2) - Qu’est-ce que ce projet qui se veut ‘multipolaire’ ?
- C’est un impérialisme des blocs, mais impérialiste quand même, devenu en l’occurence « Eurasiatique » : la présence de la Russie au colloque de Chisinau évoque sous une autre forme la rhétorique gaulliste de la Grande Europe « de l’Atlantique à l’Oural », mais rappelons-nous que c’est auprès de banquiers russes que Marine Le Pen a trouvé des emprunts pour financer sa campagne électorale. Il y a de tout en Russie, comme chez nous. Le Manifeste déclare que cette Plus Grande Europe, qu’il appelle une « Europe réelle (qui n’a rien à voir avec le soviet de Bruxelles) » doit refuser « de se voir dicter ses politiques ou ses choix envers ses voisins du Sud et de l’Est ».

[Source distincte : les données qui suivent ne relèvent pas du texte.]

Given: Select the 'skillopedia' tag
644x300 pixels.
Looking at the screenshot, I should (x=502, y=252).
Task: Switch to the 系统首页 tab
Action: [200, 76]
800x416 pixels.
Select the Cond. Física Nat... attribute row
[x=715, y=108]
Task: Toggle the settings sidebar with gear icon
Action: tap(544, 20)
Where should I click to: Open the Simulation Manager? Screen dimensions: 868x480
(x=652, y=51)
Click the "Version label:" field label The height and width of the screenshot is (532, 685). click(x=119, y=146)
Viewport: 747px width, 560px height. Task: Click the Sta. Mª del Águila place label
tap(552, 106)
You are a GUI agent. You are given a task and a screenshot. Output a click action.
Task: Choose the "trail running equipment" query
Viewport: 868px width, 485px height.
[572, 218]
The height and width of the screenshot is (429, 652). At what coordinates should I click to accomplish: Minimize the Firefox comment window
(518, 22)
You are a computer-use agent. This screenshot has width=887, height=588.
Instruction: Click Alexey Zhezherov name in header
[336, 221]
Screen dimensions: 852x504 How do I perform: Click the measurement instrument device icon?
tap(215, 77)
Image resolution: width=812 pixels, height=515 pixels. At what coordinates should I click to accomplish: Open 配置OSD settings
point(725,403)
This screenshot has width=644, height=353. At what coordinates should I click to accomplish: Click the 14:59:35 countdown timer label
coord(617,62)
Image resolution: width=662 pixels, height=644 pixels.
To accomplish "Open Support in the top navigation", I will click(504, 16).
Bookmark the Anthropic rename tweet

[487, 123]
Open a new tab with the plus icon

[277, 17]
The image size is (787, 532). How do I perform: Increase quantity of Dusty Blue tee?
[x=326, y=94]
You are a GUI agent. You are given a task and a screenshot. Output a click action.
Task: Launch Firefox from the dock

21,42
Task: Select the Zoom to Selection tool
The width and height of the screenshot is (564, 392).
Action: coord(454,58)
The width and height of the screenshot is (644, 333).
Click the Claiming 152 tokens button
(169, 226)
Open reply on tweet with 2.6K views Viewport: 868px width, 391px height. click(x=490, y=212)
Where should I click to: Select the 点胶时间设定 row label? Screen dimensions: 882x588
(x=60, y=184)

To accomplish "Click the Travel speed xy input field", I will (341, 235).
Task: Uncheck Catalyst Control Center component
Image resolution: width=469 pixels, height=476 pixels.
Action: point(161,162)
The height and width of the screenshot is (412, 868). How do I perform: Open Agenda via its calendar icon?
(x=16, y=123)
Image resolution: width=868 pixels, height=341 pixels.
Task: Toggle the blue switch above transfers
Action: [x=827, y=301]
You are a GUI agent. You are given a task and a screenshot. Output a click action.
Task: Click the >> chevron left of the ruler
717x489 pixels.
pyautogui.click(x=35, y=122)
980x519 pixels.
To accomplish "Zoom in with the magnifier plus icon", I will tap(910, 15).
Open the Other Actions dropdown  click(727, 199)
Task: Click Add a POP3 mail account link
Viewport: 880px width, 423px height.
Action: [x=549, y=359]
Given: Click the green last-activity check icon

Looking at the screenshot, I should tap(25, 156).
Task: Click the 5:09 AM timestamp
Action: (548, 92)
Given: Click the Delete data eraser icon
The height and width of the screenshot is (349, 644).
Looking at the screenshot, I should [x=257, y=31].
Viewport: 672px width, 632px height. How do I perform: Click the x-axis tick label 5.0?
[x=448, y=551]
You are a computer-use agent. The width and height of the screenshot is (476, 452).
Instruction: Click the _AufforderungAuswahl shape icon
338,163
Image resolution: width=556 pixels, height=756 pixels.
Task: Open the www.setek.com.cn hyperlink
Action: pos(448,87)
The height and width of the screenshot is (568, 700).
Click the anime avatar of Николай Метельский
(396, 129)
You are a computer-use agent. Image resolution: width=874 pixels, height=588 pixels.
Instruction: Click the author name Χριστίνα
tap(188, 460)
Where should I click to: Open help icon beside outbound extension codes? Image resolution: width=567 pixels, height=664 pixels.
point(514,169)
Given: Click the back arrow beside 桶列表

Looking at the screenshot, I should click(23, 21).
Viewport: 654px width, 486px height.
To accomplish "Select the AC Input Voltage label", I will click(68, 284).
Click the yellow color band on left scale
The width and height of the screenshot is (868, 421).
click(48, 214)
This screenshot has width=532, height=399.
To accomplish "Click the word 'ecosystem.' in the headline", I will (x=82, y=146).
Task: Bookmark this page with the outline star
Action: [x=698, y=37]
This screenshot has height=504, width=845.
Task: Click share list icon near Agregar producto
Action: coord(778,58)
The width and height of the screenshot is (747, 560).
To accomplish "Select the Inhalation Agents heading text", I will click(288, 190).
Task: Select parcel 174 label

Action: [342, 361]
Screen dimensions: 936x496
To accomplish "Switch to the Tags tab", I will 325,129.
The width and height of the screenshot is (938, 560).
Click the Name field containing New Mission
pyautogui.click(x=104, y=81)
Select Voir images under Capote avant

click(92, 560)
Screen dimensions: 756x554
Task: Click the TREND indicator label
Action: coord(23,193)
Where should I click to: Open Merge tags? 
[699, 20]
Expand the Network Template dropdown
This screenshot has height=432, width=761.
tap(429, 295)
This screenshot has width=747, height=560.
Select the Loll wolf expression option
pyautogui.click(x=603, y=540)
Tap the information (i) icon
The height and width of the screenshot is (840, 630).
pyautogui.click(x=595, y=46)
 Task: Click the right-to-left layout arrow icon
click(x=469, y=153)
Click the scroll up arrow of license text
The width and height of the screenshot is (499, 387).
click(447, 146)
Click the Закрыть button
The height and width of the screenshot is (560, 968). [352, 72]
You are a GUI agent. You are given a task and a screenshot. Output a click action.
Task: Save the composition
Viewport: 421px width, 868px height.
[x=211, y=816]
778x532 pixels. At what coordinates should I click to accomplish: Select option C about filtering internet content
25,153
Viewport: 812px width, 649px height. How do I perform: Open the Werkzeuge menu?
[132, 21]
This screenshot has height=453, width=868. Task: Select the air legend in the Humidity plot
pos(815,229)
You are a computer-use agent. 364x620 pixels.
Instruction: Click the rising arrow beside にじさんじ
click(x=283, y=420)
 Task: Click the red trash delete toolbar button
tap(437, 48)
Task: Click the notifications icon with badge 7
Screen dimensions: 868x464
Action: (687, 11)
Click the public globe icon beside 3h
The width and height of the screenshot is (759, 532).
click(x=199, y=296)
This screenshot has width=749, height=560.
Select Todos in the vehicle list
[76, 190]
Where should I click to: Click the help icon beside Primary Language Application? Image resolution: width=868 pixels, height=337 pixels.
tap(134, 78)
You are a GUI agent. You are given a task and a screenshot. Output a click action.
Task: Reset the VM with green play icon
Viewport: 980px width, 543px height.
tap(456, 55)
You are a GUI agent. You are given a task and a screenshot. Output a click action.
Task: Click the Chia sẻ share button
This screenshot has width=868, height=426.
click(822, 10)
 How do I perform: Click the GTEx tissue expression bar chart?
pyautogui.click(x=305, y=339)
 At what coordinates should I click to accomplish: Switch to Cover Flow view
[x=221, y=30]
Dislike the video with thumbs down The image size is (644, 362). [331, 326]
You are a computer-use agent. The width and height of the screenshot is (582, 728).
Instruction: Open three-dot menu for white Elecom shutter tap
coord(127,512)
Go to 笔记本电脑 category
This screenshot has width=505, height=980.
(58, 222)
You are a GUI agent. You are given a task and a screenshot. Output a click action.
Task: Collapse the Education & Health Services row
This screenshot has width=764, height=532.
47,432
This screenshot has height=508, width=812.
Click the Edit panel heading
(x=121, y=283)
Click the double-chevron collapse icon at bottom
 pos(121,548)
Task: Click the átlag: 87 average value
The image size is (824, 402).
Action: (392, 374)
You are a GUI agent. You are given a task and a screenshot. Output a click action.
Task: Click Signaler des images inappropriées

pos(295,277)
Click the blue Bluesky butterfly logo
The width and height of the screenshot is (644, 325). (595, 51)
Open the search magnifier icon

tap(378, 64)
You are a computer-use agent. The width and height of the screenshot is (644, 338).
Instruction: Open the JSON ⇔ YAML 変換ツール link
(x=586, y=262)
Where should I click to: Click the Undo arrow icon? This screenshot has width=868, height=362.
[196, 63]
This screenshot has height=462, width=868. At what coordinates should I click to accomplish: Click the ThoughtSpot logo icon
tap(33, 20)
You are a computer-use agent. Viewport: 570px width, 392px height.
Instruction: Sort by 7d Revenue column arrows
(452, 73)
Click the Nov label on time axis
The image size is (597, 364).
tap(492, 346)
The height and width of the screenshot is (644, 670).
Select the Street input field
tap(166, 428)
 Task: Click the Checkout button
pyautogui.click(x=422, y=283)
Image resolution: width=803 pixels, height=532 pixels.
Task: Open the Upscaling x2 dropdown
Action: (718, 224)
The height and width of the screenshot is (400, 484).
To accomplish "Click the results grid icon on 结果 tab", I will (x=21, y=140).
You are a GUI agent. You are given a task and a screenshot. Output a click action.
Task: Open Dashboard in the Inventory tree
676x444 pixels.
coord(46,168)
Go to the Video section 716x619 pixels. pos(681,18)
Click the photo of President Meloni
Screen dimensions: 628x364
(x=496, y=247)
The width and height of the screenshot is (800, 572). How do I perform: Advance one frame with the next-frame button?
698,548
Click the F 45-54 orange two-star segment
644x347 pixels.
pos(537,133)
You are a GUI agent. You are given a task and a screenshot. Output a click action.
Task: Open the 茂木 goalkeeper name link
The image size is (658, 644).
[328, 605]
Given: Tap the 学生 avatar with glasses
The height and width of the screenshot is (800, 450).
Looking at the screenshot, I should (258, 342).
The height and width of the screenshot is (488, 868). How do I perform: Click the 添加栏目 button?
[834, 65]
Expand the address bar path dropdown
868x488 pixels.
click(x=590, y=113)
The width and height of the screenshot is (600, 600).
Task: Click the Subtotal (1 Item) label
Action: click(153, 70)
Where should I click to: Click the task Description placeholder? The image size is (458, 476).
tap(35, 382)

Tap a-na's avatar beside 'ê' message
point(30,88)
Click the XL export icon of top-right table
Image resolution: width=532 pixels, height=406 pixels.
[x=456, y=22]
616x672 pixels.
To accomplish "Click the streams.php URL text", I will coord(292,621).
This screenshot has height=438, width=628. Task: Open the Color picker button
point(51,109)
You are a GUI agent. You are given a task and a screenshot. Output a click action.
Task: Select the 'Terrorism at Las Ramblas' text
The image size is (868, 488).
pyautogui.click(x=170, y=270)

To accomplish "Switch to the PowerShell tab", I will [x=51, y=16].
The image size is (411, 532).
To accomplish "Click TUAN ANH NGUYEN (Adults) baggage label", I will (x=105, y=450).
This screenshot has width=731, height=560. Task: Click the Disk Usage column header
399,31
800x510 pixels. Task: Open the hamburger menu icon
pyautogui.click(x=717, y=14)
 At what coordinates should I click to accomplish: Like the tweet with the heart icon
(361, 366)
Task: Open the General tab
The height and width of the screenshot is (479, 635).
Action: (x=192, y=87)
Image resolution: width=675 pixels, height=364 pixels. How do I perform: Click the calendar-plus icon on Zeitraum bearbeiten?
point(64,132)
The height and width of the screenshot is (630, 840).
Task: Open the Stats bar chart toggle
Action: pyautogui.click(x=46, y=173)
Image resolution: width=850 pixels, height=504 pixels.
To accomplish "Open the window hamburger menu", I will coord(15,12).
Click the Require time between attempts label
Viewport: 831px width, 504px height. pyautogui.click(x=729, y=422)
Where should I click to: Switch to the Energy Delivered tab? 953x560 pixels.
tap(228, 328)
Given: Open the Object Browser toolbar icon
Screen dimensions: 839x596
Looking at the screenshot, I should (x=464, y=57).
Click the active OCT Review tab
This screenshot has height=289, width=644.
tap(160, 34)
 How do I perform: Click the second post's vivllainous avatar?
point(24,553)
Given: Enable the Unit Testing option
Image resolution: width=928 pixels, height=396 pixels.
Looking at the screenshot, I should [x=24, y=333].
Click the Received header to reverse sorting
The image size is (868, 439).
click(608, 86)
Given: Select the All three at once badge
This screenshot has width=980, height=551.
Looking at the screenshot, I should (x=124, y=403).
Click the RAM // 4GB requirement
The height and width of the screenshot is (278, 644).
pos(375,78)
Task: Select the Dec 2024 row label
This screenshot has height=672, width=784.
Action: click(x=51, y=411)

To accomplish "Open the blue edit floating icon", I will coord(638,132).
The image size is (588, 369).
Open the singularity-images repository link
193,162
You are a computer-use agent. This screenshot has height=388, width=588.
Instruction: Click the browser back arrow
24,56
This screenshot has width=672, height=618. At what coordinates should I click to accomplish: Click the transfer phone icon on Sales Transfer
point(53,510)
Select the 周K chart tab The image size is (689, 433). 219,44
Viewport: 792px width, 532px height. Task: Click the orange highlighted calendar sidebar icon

Il ne s’agit donc plus de sortir de l’Europe actuelle (qualifiée de soviétique par le Manifeste, c’est tout dire !!!), mais au contraire de recréer un nouveau bloc élargi, capable de tenir tête à la « thalassocratie » atlantique. Étant donné que dans le Manifeste, rien n’est dit sur les multinationales qui régissent l’économie mondiale, ni sur le FMI, ni sur l’OMC, ni de tout le reste, on peut penser que le « dialogue à voix multiples » préconisé entre les « pôles », et qui se veut rassurant, oublie complètement que « le capitalisme porte en lui la guerre comme la nuée porte l’orage », et que donc une « multi-polarité » de ce genre ne peut engendrer que la concurrence féroce et les guerres de conquête que nous avons sous les yeux pour l’accaparement des matières premières. Présenter comme une « alternative au capitalisme financier » le... capitalisme tout court, quelle belle espérance ! Quant à la Moldavie d’aujourd’hui, il y aurait beaucoup à en dire, d’après ce que j’ai pu voir....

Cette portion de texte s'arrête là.